4. İç Sözümüzü Temizlemek
Zihin bazen acımasızdır:
“Yetersizsin.”
“Yine başaramadın.”
“Niye böyle oldun?”
İşte iletişimin en kırıcı tonu burada saklıdır.
Oysa kendimize şöyle demeyi öğreniriz:
“Anlıyorum… Zorlandın. Ama buradayım.”
İnsan, kendi kelimesinin sığınağı olmayı öğrendiğinde güçlenir.
5. Duygudan Davranışa Köprü Kurmak
Her duygunun bir niyeti vardır;
ya uyarmak ister
ya korumak
ya da iyileştirmek.
Kendi duygunu okuduğunda, davranışın da berraklaşır.
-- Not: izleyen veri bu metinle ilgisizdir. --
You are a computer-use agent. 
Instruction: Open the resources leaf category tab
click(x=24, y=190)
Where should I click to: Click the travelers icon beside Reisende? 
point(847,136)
Artık bağırmazsın, suçlamazsın, kaçmazsın…
Sadece anlatırsın. Çünkü anlamışsındır.
İç iletişim…
Bu dünyanın en sessiz ama en etkili sanatı.
Çünkü bir insan kendini duyabildiğinde,
kelimeleri incelir, tavrı yumuşar, bakışı derinleşir.
Ve hayat, ancak kendini anlayan insanların elinde güzelleşir.
Sonuç olarak;
İyi bir iletişimci olmak, önce kendinin tercümanı olmaktan geçer.
İçinde olup biteni duyabilen, dışarıdaki her şeyi doğru okur.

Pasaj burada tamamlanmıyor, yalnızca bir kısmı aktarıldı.